Death is particularly defiling because it is peculiarly the realm of God: “under ordinary circumstances (putting aside war or self-defense, for example), humans should have no place in death. It should be entirely the work of God. By contrast, humans do have a place in reproduction and childbirth. By marking death as so powerfully impure, the Torah signals to humans to stay away, to leave to God what is fully God’s.”

Kraemer’s argument has some important implications for Christian use of the purity laws. If certain things are impure because they belong to God, and now “all things are cleansed,” that is a mark of the elevated status of humanity in Christ. God has given us access to the tree of knowledge; He has handed over the sword and fire.

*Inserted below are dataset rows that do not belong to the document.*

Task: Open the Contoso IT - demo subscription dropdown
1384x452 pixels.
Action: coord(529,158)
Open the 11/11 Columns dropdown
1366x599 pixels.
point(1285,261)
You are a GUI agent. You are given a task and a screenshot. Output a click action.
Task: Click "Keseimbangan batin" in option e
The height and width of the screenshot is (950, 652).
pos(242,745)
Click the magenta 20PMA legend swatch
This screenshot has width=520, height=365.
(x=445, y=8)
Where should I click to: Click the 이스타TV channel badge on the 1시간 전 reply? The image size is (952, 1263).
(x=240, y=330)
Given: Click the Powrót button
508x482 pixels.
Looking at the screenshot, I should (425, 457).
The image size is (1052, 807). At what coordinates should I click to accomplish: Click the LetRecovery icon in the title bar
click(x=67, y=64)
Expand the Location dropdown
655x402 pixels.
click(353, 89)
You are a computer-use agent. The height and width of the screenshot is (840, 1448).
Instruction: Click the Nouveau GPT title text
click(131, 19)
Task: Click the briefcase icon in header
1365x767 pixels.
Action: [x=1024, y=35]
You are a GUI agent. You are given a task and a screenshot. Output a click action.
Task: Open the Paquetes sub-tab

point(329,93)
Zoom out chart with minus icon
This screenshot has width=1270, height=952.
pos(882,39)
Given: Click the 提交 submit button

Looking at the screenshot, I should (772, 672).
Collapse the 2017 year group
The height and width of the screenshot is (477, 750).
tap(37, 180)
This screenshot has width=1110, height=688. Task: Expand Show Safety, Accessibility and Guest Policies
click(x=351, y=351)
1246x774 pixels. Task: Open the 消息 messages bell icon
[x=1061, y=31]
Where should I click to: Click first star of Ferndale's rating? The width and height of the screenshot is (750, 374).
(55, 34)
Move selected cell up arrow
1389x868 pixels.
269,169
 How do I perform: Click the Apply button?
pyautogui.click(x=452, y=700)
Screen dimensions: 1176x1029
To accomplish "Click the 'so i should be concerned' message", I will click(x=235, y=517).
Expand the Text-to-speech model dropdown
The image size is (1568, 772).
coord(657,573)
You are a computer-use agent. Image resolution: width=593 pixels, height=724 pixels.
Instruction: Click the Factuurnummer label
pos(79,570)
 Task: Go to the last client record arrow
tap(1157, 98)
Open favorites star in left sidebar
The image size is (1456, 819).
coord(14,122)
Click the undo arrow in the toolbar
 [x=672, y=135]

But: If “impure” things belong to God, why are people who are counted “impure” prohibited from going before Him? Kraemer’s argument seems to equate sanctity and impurity. There is something to this; taboo stretches to both ends of a spectrum. But there is a spectrum, and holiness and impurity, whatever the complexities of their relationship, are not identical. The judgment on Kraemer’s counter-intuitive thesis is: Sometimes intuitions are better than their counters.